Some suggestions for amendments were positive ones while others were aimed at trying to hurt the success of online gambling in Spain. Seems the US is not the only country with nay-sayers. But those behind the online gambling bill take the large number of suggestions as a positive:

“The fact that a large number of amendments have been submitted by the different political groups on the one hand indicates that there is still much work to do but on the other, that we are going in the right direction to build a positive framework,” said the president of AEDAPI, Sacha Michaud.

One of the suggestions made to the AEDAPI that was seen as harmful to the bill was to impose a black period on any online gambling operator who applied for a license in Spain. A black period is when an online casino ceases operating in the country imposing the black period, in this case Spain, from the time the bill goes into effect until a license is approved. Black periods are strongly opposed by online gambling operators—no small wonder why. They are so strongly opposed that in some cases black periods are removed from online gambling legislation as was the case recently with the Greek bill.

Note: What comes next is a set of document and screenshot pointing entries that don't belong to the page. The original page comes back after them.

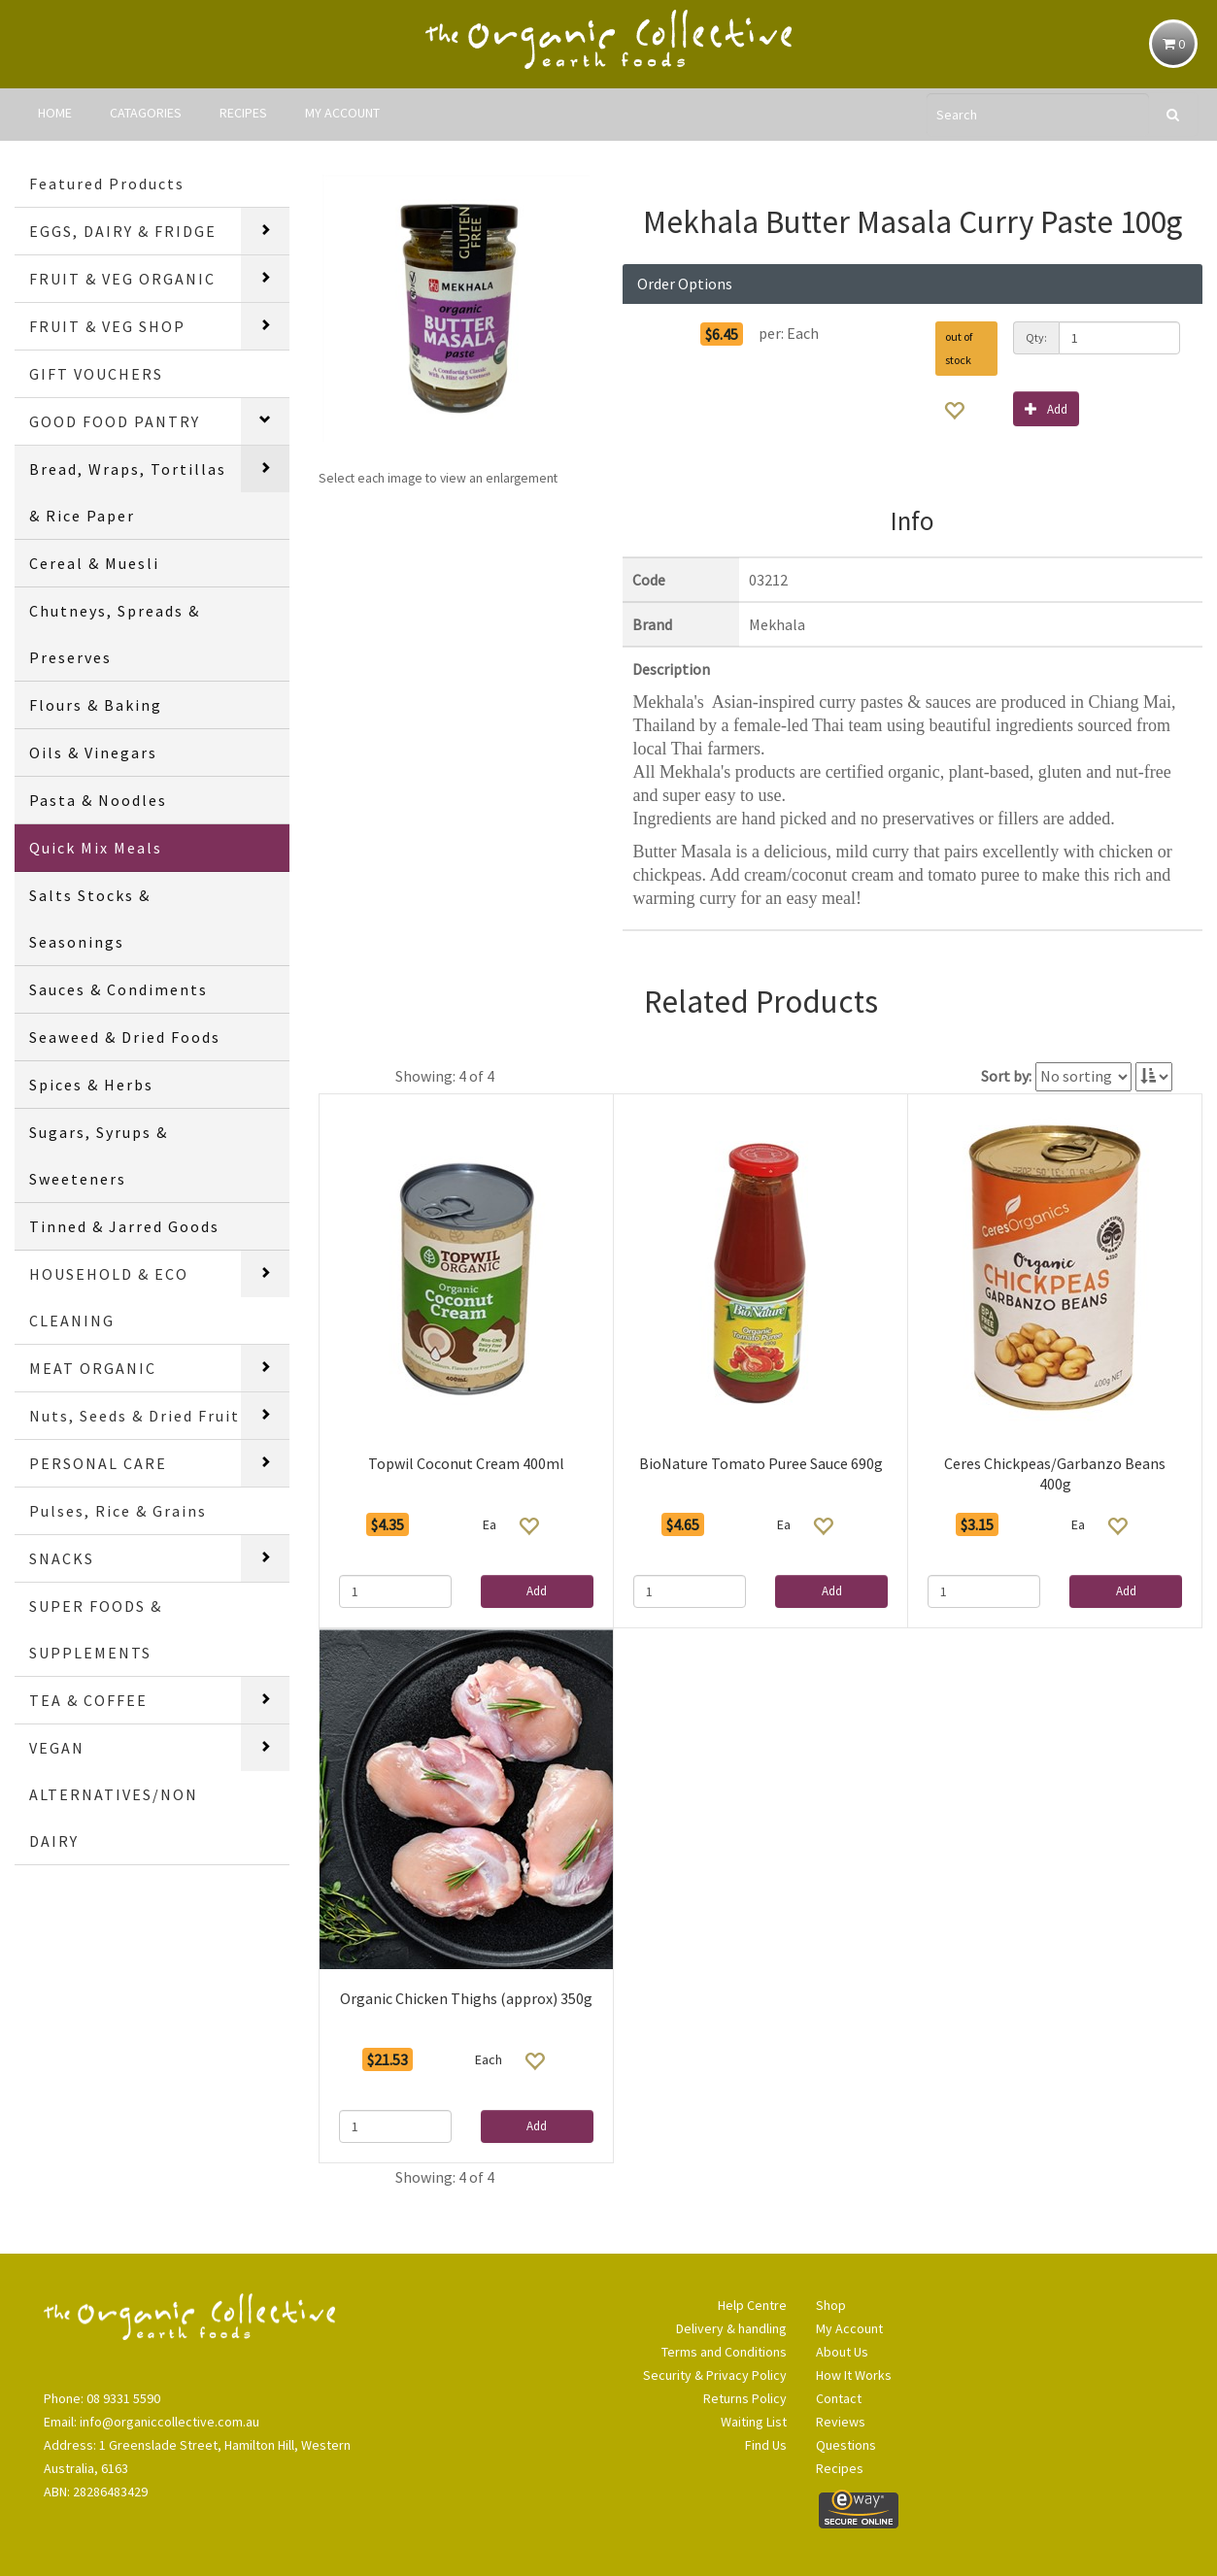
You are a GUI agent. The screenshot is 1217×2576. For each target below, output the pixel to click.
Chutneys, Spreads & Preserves (114, 634)
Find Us (766, 2445)
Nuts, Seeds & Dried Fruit (134, 1415)
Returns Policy (745, 2398)
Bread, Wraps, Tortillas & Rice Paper (127, 492)
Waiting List (754, 2421)
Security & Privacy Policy (715, 2375)
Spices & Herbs (91, 1084)
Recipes (839, 2468)
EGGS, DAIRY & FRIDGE (123, 231)
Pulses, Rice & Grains (118, 1511)
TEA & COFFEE (88, 1700)
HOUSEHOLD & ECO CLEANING (108, 1297)
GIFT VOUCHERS (96, 374)
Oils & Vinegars (93, 752)
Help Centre (752, 2305)
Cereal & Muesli (94, 563)
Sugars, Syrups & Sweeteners (98, 1155)
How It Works (854, 2375)
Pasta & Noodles (98, 800)
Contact (839, 2398)
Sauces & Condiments (118, 989)
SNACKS (61, 1558)
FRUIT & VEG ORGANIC (122, 278)
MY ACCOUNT (342, 112)
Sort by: (1006, 1076)
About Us (842, 2351)
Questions (846, 2445)
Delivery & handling (731, 2328)
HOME (55, 112)
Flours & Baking (95, 705)
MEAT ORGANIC (92, 1368)
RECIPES (243, 112)
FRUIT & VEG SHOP (107, 326)
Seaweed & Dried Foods (124, 1037)
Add (1046, 408)
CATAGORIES (146, 112)
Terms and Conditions (724, 2351)
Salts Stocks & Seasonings (90, 919)
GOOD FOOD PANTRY (114, 421)
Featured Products (107, 183)
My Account (849, 2328)
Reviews (840, 2421)
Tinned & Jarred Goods (124, 1226)
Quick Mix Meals (95, 847)
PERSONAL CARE (98, 1463)
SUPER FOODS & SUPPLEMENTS (95, 1629)
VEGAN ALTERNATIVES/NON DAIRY (113, 1794)
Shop (831, 2305)
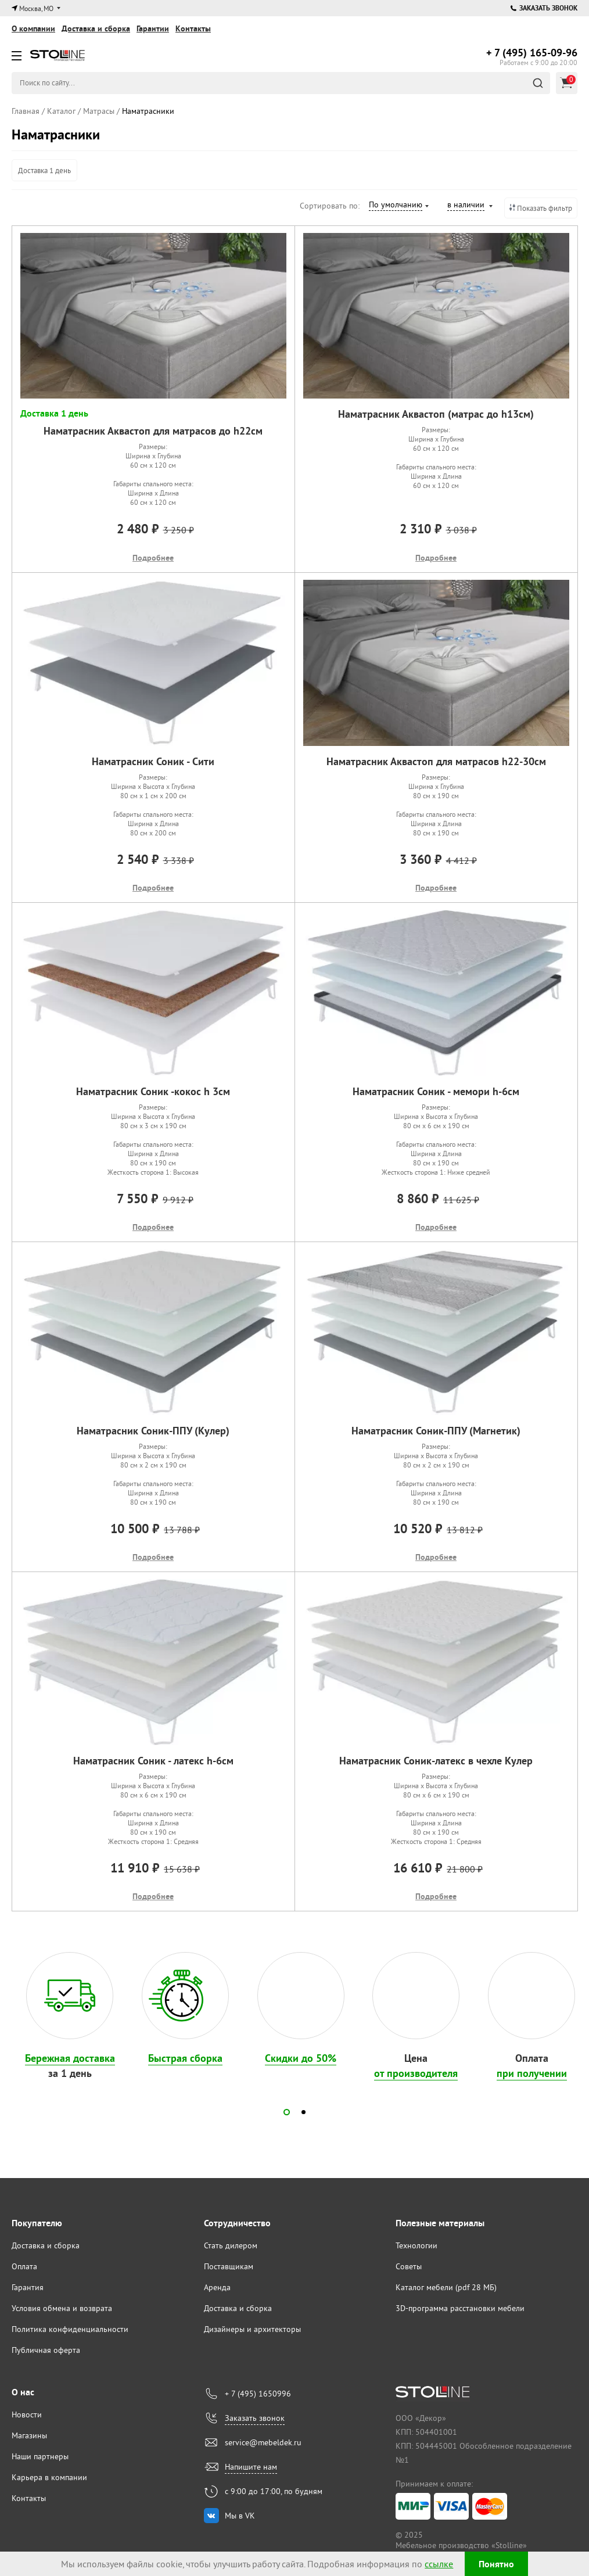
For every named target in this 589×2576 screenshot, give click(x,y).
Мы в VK (240, 2515)
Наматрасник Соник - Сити (153, 761)
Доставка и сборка (96, 28)
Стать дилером (230, 2245)
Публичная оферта (46, 2350)
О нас (23, 2392)
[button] (286, 2112)
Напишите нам (251, 2467)
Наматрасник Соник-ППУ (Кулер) (153, 1430)
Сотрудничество (237, 2223)
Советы (409, 2266)
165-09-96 (531, 52)
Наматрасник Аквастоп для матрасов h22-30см (436, 761)
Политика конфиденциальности (70, 2329)
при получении (532, 2073)
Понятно (496, 2564)
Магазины (29, 2435)
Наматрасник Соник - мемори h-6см (436, 1091)
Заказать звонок (544, 8)
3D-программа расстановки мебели (460, 2308)
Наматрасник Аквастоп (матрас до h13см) (436, 414)
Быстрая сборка (185, 2058)
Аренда (217, 2287)
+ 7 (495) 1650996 (258, 2393)
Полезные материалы (440, 2223)
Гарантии (153, 28)
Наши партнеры (40, 2456)
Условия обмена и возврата (62, 2308)
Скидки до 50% (300, 2058)
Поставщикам (228, 2266)
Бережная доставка (70, 2058)
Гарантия (28, 2287)
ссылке (439, 2564)
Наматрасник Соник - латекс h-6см (153, 1760)
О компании (33, 28)
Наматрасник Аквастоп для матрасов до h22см (153, 430)
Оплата (24, 2266)
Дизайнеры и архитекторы (252, 2329)
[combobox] (398, 206)
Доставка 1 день (44, 170)
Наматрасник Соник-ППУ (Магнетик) (435, 1430)
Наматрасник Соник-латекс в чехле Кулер (436, 1760)
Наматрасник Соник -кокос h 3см (153, 1091)
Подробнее (153, 557)
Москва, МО (36, 8)
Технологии (416, 2245)
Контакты (193, 28)
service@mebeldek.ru (263, 2442)
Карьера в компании (49, 2477)
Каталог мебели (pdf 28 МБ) (446, 2287)
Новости (27, 2414)
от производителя (416, 2073)
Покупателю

But not only did the Spanish nay-sayers want to impose a black period, they also wanted all online gambling operators to clear their databases of all accounts—or at least all accounts with Spanish IP addresses—and do no advertising or promoting during the black period. This is a very harsh action to take, and I applaud the AEDAPI on listing this as a bad suggestion. It is likely to push Spanish players to unregulated online casinos, causing them to play unprotected.

Here is the thing about operators in Spain: 90% of online gambling operators in Spain are legit which means they submit to regular audits to make sure that their online gambling operation is not operating in a shady manner.

Now on to some positive suggestions.

This one comes from groups in Spain’s parliament. They put forth the suggestion for an amendment that would lower the tax rate from 25%. Now you would think that a government who is looking at regulating online gambling to generate revenue, in addition to protecting their citizens, would be to take the highest tax rate possible. Not so in this case. In Europe 25% is a high tax rate of online casino operators to pay. And the writers behind the Spanish online gambling bill recognize that if they want to be competitive and if they want to stand a chance of bringing in respectable operators, they need to offer a lower tax rate.

Also suggested was a different process for issuing licenses. The bill originally was going to use a tender process because it would bring in a large amount of revenue right away. But political groups saw that it might keep out some operators who they hope would take an interest in the Spanish market because of a high price tag on a license. So an administrative process was suggested, which AEDAPI looks favorably on.

On the whole AEDAPI has taken a favorable perspective on the suggestion process. So while seeing legalized online gambling in Spain is still a ways off, they are making forward progress.